• _Set tasks_:
[a] Decide whether each statement agrees with the response to Reihana Mohideen below, answering yes or no and quoting the words of the text that settle it. (i) Mohideen's comment appeared in Green Left on April 12. (ii) The writer expected Mohideen's comment to take a narrow view. (iii) The response calls capitalism's regenerative powers foreseen.
[b] Reproduce word for word the part of the response to Reihana Mohideen starting with "The comforts of" and going on through "other as well.".

• _Excerpted text_:
⟨

The comforts of a fantasy universe

July 5, 1995
Issue 

A response to Reihana Mohideen by Irwin Silber

The narrow vision informing Reihana Mohideen's comment on my book, Socialism: What Went Wrong? (Green Left, April 12) came as something of a surprise to me. From various reports I had been led to believe that there was a new spirit of open-minded inquiry and a willingness to reconsider old doctrines in the Australian left similar to what is happening in the US, where one-time ideological antagonists are not only talking to each other but — amazingly — listening to each other as well.

But if I read her correctly, Mohideen remains locked into the tenets of Trotskyist orthodoxy. The belief that the capitalist world was in a permanent state of pre-revolution has been, of course, the main ideological staple by which Trotskyism has sustained itself for the greater part of the 20th century. For some of its adherents (and Mohideen would appear to be one), nothing — not the failure of the revolution to materialise, not atomic weapons, not even capitalism's totally unforeseen regenerative powers — has shaken this faith.

⟩

• _Collected data_:
⟨

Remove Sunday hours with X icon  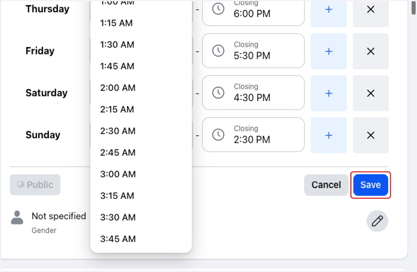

⟩

• _Per-task answers_:
[a]
(i) Yes: "(Green Left, April 12)".
(ii) No: "came as something of a surprise to me".
(iii) No: "capitalism's totally unforeseen regenerative powers".

[b]
The comforts of a fantasy universe

July 5, 1995
Issue 

A response to Reihana Mohideen by Irwin Silber

The narrow vision informing Reihana Mohideen's comment on my book, Socialism: What Went Wrong? (Green Left, April 12) came as something of a surprise to me. From various reports I had been led to believe that there was a new spirit of open-minded inquiry and a willingness to reconsider old doctrines in the Australian left similar to what is happening in the US, where one-time ideological antagonists are not only talking to each other but — amazingly — listening to each other as well.